## Activity
Below are some records. Reproduce them exactly from their first line through the line with "Open the Modules", inclusive.
(Input material)
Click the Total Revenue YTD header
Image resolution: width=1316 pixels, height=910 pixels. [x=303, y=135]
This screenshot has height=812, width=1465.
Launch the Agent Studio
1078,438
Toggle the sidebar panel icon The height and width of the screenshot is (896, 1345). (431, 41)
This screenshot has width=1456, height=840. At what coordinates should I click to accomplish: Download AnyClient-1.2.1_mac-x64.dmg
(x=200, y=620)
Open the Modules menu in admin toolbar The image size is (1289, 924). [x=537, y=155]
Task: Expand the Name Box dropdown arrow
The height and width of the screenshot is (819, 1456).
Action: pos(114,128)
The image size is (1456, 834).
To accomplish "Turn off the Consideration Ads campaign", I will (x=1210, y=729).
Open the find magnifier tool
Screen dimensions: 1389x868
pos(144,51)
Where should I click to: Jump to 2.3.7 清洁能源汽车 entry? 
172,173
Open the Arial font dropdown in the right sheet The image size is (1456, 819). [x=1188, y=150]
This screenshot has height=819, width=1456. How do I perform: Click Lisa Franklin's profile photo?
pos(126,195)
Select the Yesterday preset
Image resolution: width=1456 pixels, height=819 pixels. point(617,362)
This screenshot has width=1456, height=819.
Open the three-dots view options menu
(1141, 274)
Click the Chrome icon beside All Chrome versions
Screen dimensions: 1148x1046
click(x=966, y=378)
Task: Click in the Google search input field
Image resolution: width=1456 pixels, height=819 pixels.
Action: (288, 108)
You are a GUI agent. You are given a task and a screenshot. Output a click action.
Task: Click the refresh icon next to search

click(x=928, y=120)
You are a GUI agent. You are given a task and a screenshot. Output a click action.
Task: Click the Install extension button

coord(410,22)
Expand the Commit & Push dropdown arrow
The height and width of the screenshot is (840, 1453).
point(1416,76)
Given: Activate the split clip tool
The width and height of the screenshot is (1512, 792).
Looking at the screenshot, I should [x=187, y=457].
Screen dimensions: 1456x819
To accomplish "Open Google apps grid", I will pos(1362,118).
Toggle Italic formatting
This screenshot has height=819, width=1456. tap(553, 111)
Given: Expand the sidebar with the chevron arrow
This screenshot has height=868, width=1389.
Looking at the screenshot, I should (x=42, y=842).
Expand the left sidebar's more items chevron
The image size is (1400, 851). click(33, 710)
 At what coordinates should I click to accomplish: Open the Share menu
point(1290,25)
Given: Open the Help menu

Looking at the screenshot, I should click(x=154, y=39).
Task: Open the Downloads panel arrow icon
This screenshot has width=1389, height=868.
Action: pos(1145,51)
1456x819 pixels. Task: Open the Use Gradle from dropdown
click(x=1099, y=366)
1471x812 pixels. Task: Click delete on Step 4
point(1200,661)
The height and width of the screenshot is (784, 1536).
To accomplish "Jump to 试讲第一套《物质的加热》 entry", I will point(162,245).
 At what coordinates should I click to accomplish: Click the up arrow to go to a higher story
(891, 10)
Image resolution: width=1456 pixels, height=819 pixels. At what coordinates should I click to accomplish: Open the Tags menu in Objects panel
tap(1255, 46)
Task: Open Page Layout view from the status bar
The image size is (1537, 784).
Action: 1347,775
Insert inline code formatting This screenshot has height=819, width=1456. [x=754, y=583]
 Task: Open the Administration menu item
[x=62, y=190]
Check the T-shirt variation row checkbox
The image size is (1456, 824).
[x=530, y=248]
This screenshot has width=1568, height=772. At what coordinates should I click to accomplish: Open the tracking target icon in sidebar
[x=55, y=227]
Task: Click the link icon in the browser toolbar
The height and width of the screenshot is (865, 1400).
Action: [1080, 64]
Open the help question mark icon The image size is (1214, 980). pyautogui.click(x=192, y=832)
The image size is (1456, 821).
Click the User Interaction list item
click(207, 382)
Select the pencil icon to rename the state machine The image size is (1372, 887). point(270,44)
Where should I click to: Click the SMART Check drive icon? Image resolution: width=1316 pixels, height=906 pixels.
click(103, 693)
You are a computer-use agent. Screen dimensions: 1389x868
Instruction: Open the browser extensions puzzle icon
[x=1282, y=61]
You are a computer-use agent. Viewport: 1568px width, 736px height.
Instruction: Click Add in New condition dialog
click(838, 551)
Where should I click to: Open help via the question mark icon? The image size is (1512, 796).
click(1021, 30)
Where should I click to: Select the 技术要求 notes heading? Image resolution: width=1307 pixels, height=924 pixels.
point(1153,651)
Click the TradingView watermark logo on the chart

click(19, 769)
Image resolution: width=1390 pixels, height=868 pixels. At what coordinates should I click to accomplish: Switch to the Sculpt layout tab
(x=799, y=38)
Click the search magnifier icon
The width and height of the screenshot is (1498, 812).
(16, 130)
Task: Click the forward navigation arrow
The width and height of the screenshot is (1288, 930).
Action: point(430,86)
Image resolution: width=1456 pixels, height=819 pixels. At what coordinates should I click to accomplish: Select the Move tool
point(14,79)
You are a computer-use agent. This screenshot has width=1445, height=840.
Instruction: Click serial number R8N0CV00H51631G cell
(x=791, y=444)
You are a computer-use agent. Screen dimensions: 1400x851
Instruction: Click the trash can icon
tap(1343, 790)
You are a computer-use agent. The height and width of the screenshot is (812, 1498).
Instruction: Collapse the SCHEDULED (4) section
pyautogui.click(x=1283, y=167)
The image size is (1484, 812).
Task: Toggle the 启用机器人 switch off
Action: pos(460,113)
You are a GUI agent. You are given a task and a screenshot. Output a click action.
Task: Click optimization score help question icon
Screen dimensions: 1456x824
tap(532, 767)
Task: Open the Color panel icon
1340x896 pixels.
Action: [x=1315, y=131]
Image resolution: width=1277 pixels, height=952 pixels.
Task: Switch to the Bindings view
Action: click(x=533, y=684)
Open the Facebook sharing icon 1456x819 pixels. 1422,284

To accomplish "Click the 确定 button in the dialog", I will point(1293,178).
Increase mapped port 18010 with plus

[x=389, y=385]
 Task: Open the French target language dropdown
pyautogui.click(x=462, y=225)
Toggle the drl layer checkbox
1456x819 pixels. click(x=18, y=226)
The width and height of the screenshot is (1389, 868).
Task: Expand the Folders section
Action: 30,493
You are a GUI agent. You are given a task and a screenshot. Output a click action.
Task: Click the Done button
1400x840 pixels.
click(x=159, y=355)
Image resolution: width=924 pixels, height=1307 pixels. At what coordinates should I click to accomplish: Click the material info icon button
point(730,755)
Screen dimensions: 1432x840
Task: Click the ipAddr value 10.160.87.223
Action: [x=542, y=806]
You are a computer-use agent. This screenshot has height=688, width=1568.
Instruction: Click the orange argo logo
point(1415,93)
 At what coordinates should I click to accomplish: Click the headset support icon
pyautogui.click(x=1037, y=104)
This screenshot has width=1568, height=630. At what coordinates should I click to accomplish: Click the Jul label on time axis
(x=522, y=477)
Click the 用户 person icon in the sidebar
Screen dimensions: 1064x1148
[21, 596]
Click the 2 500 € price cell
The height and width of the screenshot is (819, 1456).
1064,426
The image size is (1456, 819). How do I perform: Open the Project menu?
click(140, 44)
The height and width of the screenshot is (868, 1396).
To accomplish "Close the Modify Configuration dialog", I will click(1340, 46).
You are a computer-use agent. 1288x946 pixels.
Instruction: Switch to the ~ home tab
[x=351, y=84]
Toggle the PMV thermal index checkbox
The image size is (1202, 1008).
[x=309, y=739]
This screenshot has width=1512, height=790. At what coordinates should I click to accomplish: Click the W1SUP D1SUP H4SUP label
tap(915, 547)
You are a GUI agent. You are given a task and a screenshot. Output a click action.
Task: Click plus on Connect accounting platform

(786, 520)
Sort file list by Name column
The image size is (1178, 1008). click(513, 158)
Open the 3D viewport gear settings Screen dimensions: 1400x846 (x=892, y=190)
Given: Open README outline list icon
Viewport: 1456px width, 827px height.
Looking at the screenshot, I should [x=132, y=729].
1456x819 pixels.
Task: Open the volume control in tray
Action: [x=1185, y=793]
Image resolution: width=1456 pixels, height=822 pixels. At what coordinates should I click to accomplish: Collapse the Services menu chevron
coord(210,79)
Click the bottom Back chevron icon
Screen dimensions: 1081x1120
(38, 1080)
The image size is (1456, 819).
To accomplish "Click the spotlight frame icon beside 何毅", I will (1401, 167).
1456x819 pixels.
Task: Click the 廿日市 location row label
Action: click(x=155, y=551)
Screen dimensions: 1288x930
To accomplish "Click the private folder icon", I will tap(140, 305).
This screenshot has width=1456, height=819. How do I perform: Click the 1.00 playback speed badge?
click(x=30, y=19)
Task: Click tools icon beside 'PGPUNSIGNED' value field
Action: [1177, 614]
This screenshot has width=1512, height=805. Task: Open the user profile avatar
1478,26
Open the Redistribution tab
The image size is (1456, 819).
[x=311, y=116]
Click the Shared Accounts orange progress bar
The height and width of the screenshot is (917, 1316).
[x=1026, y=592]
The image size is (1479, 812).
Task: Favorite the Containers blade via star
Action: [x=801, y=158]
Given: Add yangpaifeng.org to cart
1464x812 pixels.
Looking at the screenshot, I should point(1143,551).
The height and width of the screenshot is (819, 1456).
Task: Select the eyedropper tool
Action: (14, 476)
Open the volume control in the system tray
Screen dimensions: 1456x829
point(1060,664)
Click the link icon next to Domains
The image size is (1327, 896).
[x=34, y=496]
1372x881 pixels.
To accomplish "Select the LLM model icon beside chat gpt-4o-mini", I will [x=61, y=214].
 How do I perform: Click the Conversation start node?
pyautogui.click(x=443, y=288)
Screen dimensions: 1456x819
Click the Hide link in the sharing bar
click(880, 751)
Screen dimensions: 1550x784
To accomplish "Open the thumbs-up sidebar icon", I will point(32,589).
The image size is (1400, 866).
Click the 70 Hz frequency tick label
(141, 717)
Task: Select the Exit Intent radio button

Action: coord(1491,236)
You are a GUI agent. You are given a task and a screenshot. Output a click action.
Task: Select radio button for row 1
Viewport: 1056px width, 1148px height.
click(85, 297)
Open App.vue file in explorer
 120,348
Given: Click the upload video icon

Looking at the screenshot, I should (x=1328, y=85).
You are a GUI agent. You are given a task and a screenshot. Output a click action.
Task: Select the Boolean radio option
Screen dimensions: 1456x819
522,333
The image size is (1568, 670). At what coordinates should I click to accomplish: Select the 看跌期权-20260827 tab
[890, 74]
(End Input material)
## Result for this exercise
Click the Total Revenue YTD header
Image resolution: width=1316 pixels, height=910 pixels. [x=303, y=135]
This screenshot has height=812, width=1465.
Launch the Agent Studio
1078,438
Toggle the sidebar panel icon The height and width of the screenshot is (896, 1345). (431, 41)
This screenshot has width=1456, height=840. At what coordinates should I click to accomplish: Download AnyClient-1.2.1_mac-x64.dmg
(x=200, y=620)
Open the Modules menu in admin toolbar The image size is (1289, 924). [x=537, y=155]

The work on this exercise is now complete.